■ **WORK TO DO**:
Copy the material below word for word, from its first line up to and including the line containing "click(x=145, y=166)".

>> begin DATA SHOWN

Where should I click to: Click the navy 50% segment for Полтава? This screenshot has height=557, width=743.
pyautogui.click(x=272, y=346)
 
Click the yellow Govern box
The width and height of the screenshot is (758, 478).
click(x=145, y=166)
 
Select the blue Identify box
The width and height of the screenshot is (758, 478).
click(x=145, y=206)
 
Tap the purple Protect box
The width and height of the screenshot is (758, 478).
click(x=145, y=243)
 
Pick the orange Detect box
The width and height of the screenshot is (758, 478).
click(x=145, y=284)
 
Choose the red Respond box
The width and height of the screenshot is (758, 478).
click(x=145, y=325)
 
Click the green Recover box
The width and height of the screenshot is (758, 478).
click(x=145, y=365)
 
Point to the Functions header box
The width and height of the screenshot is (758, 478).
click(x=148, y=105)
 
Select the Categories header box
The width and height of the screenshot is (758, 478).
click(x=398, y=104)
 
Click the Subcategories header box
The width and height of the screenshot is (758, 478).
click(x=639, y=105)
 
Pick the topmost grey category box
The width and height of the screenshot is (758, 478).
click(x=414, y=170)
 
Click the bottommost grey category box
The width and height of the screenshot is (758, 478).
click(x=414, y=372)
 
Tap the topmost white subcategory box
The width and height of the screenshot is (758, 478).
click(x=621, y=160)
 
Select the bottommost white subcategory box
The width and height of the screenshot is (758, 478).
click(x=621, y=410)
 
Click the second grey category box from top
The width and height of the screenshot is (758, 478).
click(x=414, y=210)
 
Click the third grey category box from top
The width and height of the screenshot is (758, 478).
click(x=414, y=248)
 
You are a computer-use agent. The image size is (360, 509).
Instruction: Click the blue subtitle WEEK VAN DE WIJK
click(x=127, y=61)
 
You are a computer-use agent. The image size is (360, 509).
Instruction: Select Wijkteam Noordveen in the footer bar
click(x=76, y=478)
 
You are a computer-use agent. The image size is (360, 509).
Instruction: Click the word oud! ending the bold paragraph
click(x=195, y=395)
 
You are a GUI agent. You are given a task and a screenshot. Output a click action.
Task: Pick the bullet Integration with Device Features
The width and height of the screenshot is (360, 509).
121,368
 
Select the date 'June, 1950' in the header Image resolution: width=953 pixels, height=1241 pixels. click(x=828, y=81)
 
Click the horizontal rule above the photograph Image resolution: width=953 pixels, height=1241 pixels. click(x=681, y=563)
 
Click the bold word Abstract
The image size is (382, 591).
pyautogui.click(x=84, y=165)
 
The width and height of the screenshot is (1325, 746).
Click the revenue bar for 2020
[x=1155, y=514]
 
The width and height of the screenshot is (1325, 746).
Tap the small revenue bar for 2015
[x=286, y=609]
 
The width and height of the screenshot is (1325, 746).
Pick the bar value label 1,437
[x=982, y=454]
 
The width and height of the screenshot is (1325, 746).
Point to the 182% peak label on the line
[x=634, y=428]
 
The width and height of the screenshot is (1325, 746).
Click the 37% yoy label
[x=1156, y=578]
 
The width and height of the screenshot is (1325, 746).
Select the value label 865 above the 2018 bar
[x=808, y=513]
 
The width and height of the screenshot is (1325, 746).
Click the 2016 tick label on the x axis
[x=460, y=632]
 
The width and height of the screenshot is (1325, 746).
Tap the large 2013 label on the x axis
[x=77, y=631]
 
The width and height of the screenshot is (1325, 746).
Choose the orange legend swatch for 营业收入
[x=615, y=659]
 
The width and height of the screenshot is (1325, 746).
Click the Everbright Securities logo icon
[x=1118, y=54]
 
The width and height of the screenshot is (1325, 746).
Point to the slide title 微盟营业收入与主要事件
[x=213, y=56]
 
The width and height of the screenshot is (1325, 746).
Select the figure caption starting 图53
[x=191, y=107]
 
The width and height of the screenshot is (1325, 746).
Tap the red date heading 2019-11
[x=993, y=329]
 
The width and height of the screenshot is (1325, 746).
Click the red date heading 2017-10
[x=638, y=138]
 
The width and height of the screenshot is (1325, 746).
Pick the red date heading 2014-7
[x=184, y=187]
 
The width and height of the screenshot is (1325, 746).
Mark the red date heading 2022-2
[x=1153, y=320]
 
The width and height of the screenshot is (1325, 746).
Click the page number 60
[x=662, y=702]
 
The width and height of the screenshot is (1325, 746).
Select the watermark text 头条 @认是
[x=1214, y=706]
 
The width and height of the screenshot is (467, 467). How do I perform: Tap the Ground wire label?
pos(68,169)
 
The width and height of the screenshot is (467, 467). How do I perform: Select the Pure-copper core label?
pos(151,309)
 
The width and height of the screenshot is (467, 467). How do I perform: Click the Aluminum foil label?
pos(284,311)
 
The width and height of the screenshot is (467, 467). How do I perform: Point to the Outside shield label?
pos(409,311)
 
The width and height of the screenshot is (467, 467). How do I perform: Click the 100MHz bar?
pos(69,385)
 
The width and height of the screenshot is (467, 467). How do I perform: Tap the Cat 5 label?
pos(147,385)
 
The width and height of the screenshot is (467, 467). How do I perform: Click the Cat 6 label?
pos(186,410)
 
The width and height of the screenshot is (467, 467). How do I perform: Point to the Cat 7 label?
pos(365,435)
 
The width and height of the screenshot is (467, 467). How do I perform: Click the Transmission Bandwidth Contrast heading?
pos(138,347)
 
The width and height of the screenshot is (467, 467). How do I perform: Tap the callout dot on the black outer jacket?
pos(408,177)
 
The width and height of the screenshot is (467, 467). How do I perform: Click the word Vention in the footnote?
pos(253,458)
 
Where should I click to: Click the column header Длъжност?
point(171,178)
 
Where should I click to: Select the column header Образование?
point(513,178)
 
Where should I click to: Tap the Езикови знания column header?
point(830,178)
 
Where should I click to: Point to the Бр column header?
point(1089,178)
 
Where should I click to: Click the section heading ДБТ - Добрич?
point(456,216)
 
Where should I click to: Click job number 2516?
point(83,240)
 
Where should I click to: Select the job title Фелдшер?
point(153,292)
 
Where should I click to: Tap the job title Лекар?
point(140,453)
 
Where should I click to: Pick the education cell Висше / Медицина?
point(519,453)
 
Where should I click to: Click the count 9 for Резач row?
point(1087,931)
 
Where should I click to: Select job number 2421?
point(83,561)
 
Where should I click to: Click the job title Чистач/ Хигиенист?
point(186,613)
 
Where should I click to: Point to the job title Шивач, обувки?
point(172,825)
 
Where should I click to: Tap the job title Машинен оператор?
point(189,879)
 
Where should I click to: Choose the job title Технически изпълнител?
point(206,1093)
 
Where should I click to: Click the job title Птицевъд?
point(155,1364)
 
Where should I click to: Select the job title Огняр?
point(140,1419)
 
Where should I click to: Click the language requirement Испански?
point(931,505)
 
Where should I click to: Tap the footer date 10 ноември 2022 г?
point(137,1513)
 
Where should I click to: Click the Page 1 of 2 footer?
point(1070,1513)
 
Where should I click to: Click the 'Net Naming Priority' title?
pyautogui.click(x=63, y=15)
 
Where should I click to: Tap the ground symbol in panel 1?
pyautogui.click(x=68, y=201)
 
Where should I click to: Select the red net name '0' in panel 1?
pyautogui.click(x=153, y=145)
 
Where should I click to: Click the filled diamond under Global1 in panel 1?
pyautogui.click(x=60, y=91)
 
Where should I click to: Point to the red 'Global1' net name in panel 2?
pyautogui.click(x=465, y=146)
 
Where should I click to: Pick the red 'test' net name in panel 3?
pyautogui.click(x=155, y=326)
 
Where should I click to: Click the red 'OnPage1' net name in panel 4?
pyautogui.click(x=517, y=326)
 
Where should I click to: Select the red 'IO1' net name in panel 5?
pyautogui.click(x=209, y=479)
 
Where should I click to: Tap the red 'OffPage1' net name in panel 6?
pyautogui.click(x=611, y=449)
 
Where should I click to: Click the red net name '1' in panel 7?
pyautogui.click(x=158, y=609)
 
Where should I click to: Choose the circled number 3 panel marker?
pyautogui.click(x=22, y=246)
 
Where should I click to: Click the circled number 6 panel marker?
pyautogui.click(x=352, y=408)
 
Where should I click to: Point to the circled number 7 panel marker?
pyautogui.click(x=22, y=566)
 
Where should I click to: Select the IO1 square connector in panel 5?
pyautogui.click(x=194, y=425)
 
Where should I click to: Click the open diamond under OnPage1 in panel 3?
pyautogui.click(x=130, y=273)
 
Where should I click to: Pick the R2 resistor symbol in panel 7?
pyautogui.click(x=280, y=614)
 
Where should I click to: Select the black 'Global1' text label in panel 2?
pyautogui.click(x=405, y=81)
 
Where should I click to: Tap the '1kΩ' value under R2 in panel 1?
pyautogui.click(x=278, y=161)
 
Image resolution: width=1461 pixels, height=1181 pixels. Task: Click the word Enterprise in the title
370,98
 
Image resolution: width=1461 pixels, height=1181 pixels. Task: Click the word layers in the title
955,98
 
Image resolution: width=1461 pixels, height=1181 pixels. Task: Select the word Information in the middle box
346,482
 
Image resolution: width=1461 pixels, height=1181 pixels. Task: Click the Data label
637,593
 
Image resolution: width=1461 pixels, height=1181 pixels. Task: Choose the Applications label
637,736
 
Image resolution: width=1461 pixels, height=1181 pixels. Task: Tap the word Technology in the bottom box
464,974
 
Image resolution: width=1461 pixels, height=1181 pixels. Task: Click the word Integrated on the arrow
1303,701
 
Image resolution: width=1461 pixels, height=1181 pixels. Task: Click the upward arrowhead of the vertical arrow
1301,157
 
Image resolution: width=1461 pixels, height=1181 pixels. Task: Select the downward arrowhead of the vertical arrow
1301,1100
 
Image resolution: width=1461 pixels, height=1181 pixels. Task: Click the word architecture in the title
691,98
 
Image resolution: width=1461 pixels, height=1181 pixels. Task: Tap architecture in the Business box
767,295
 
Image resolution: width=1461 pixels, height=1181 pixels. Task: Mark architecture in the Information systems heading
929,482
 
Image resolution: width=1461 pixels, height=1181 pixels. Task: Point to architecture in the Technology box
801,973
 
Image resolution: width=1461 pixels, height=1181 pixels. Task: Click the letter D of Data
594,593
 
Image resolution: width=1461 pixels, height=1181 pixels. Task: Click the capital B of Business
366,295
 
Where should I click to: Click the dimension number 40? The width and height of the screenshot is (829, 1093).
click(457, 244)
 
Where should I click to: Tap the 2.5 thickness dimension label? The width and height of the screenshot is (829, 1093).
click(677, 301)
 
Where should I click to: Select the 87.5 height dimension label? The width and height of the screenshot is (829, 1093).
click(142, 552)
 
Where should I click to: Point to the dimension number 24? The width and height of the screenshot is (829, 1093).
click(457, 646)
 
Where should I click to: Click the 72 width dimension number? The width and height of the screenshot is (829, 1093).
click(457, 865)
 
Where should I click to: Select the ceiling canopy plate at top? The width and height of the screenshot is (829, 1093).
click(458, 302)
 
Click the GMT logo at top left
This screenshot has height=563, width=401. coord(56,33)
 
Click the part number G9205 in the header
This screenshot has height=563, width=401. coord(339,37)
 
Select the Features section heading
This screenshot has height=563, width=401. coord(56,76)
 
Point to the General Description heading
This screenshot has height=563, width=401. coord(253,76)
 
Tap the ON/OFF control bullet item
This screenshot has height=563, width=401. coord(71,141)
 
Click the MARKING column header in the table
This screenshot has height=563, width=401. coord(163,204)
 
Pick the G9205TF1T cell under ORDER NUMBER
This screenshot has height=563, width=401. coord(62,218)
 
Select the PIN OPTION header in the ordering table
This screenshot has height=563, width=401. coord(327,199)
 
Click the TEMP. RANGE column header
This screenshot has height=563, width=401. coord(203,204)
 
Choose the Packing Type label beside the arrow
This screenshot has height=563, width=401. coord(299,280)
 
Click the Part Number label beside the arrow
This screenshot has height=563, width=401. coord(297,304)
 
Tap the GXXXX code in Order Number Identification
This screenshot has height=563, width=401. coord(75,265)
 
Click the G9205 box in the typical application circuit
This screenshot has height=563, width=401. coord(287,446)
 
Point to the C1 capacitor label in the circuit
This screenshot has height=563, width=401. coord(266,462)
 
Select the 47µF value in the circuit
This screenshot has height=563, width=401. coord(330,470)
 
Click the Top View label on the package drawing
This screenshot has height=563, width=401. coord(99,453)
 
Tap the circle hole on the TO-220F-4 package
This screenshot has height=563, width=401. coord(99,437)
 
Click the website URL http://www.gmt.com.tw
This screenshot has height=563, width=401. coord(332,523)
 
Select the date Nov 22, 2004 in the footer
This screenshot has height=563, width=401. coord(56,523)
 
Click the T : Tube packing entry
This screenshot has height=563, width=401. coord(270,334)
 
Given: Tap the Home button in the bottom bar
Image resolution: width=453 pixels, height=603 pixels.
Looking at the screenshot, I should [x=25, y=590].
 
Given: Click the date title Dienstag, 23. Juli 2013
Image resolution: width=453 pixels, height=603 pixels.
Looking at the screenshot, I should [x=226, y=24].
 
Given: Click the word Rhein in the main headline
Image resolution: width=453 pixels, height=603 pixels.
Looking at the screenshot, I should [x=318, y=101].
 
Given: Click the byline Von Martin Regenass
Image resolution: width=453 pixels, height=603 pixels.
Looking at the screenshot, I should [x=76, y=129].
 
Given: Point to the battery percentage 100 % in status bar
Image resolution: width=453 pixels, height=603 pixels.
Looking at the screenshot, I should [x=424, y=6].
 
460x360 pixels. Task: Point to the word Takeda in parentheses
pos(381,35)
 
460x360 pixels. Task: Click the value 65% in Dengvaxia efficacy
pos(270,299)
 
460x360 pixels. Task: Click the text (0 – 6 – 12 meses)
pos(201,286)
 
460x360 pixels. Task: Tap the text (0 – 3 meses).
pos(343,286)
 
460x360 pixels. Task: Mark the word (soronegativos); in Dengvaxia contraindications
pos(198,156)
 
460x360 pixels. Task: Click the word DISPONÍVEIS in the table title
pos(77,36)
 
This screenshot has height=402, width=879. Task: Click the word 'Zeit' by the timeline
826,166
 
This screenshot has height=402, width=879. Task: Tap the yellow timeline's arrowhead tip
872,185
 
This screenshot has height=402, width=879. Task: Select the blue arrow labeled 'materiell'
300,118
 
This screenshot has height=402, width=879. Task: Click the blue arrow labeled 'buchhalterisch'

>> end DATA SHOWN

■ **ANSWER TO THIS TASK**:
Where should I click to: Click the navy 50% segment for Полтава? This screenshot has height=557, width=743.
pyautogui.click(x=272, y=346)
 
Click the yellow Govern box
The width and height of the screenshot is (758, 478).
click(x=145, y=166)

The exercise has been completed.